== Required work ==
Nothing other than an exact copy of the records should be returned.

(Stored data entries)
<<<<

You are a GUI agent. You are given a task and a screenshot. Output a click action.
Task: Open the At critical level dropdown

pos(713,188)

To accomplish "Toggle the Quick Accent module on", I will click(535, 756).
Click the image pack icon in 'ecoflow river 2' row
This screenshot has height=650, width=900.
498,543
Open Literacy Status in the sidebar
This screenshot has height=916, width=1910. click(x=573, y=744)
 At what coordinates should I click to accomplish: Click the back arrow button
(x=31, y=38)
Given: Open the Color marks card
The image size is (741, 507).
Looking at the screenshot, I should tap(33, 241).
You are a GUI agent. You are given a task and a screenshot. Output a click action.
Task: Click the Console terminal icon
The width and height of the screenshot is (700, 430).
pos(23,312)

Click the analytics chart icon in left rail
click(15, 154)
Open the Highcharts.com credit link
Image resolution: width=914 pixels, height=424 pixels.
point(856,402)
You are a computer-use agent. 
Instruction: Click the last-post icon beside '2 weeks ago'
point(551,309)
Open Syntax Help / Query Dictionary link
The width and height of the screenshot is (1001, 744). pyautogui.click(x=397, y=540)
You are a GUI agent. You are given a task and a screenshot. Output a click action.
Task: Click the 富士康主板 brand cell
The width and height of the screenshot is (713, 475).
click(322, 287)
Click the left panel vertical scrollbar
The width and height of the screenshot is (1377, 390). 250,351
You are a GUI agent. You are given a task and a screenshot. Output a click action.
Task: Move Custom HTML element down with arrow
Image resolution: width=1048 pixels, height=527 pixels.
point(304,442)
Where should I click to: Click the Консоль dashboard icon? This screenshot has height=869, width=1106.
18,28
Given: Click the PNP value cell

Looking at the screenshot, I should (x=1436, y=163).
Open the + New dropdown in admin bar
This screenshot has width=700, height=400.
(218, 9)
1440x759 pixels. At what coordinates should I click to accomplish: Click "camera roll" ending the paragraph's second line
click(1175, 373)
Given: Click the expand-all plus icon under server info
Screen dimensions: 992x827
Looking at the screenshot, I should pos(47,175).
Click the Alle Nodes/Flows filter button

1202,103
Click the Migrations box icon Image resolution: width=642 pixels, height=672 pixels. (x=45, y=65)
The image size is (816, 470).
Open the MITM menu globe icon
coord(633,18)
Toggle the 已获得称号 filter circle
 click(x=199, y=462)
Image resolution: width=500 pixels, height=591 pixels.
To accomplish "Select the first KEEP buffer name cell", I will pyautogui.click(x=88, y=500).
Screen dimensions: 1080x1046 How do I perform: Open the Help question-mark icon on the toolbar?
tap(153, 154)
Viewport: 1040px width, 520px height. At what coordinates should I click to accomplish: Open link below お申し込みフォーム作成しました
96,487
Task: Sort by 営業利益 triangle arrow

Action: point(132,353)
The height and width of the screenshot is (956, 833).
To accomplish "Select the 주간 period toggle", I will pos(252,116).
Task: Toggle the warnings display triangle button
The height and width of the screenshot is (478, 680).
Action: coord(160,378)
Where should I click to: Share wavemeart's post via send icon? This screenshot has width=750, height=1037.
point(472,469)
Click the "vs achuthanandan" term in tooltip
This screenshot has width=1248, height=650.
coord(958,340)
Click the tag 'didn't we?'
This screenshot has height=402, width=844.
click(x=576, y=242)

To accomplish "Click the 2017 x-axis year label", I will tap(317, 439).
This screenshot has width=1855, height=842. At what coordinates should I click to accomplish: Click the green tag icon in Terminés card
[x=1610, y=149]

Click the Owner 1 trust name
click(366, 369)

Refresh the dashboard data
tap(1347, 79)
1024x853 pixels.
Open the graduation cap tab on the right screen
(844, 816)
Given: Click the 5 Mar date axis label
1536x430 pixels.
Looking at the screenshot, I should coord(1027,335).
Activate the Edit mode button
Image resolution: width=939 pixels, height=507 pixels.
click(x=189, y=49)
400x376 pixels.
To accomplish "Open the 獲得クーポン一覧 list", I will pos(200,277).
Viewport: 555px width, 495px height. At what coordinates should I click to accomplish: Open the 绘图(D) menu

>>>>

== Your solution ==
You are a GUI agent. You are given a task and a screenshot. Output a click action.
Task: Open the At critical level dropdown

pos(713,188)

To accomplish "Toggle the Quick Accent module on", I will click(535, 756).
Click the image pack icon in 'ecoflow river 2' row
This screenshot has height=650, width=900.
498,543
Open Literacy Status in the sidebar
This screenshot has height=916, width=1910. click(x=573, y=744)
 At what coordinates should I click to accomplish: Click the back arrow button
(x=31, y=38)
Given: Open the Color marks card
The image size is (741, 507).
Looking at the screenshot, I should tap(33, 241).
You are a GUI agent. You are given a task and a screenshot. Output a click action.
Task: Click the Console terminal icon
The width and height of the screenshot is (700, 430).
pos(23,312)

Click the analytics chart icon in left rail
click(15, 154)
Open the Highcharts.com credit link
Image resolution: width=914 pixels, height=424 pixels.
point(856,402)
You are a computer-use agent. 
Instruction: Click the last-post icon beside '2 weeks ago'
point(551,309)
Open Syntax Help / Query Dictionary link
The width and height of the screenshot is (1001, 744). pyautogui.click(x=397, y=540)
You are a GUI agent. You are given a task and a screenshot. Output a click action.
Task: Click the 富士康主板 brand cell
The width and height of the screenshot is (713, 475).
click(322, 287)
Click the left panel vertical scrollbar
The width and height of the screenshot is (1377, 390). 250,351
You are a GUI agent. You are given a task and a screenshot. Output a click action.
Task: Move Custom HTML element down with arrow
Image resolution: width=1048 pixels, height=527 pixels.
point(304,442)
Where should I click to: Click the Консоль dashboard icon? This screenshot has height=869, width=1106.
18,28
Given: Click the PNP value cell

Looking at the screenshot, I should (x=1436, y=163).
Open the + New dropdown in admin bar
This screenshot has width=700, height=400.
(218, 9)
1440x759 pixels. At what coordinates should I click to accomplish: Click "camera roll" ending the paragraph's second line
click(1175, 373)
Given: Click the expand-all plus icon under server info
Screen dimensions: 992x827
Looking at the screenshot, I should pos(47,175).
Click the Alle Nodes/Flows filter button

1202,103
Click the Migrations box icon Image resolution: width=642 pixels, height=672 pixels. (x=45, y=65)
The image size is (816, 470).
Open the MITM menu globe icon
coord(633,18)
Toggle the 已获得称号 filter circle
 click(x=199, y=462)
Image resolution: width=500 pixels, height=591 pixels.
To accomplish "Select the first KEEP buffer name cell", I will pyautogui.click(x=88, y=500).
Screen dimensions: 1080x1046 How do I perform: Open the Help question-mark icon on the toolbar?
tap(153, 154)
Viewport: 1040px width, 520px height. At what coordinates should I click to accomplish: Open link below お申し込みフォーム作成しました
96,487
Task: Sort by 営業利益 triangle arrow

Action: point(132,353)
The height and width of the screenshot is (956, 833).
To accomplish "Select the 주간 period toggle", I will pos(252,116).
Task: Toggle the warnings display triangle button
The height and width of the screenshot is (478, 680).
Action: coord(160,378)
Where should I click to: Share wavemeart's post via send icon? This screenshot has width=750, height=1037.
point(472,469)
Click the "vs achuthanandan" term in tooltip
This screenshot has width=1248, height=650.
coord(958,340)
Click the tag 'didn't we?'
This screenshot has height=402, width=844.
click(x=576, y=242)

To accomplish "Click the 2017 x-axis year label", I will tap(317, 439).
This screenshot has width=1855, height=842. At what coordinates should I click to accomplish: Click the green tag icon in Terminés card
[x=1610, y=149]

Click the Owner 1 trust name
click(366, 369)

Refresh the dashboard data
tap(1347, 79)
1024x853 pixels.
Open the graduation cap tab on the right screen
(844, 816)
Given: Click the 5 Mar date axis label
1536x430 pixels.
Looking at the screenshot, I should coord(1027,335).
Activate the Edit mode button
Image resolution: width=939 pixels, height=507 pixels.
click(x=189, y=49)
400x376 pixels.
To accomplish "Open the 獲得クーポン一覧 list", I will pos(200,277).
Viewport: 555px width, 495px height. At what coordinates should I click to accomplish: Open the 绘图(D) menu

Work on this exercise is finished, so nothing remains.